The denial of human rights during the Reagan years as a recurring theme
in the music of Dead Kennedys expressed itself quite jarringly in the 1981 song,
“We’ve Got a Bigger Problem Now.” Biafra sings:
I am Ronald Reagan
bom again with fascist cravings
still you make me president.
Human rights will soon go away
I am now your Shah today
now I command all of you
now you’re gonna pray in school
I’ll make sure they’re Christian too.
California Uber Alles, Uber alles California.
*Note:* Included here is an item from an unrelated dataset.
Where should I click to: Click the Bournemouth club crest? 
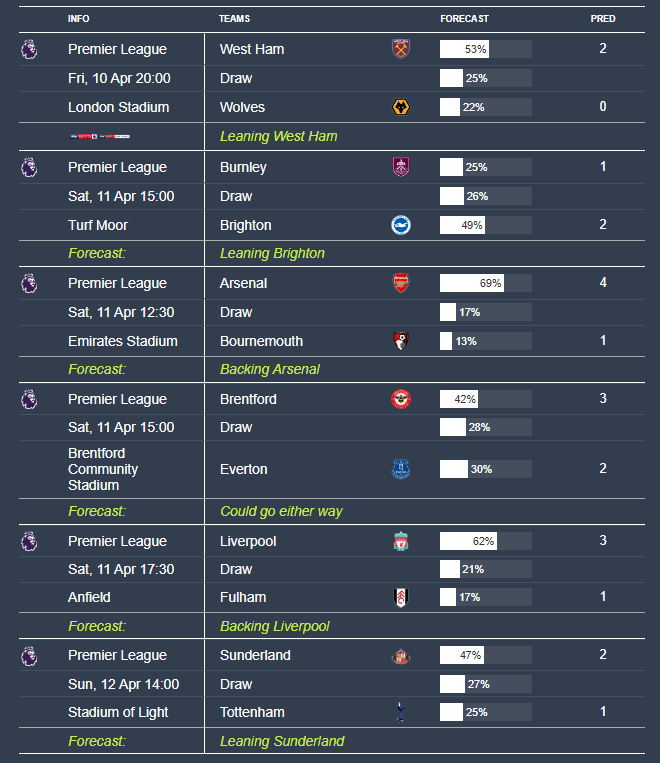[x=401, y=341]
Klu Klux Klan will control you
still you think its natural
nigger knocking for the master race
still you wear a happy face.
You closed your eyes
can’t happen here
Alexander Haig is near
Vietnam won’t come back you say
join the Army or you will pay.
California Uber alles
Uber alles California.
In analogizing President Reagan to a Khomeini-like Shah or to a
Hitleresque leader, Dead Kennedys are engaging in a longstanding practice of
protest in rock music, although admittedly pushing the boundaries of taste and
propriety to the breaking point for many listeners. Biafra himself has
acknowledged that this type of subversive political critique is simply a
contemporary version of the genre of protest rock, noting: “During the ’60s Dylan
and other artists did protest songs with acoustic guitar. We’re just the modem
equivalent—only louder so more people will hear us” (Fitzgerald, 1983, 59).
Biafra points out that even the selection of the band’s name was an act of political
protest: “Our name was meant to call attention to the beginnings of the ‘me
generation’ which started with the Kennedy assassinations, because the Kennedy
assassinations torpedoed the American dream. America growing bigger, better!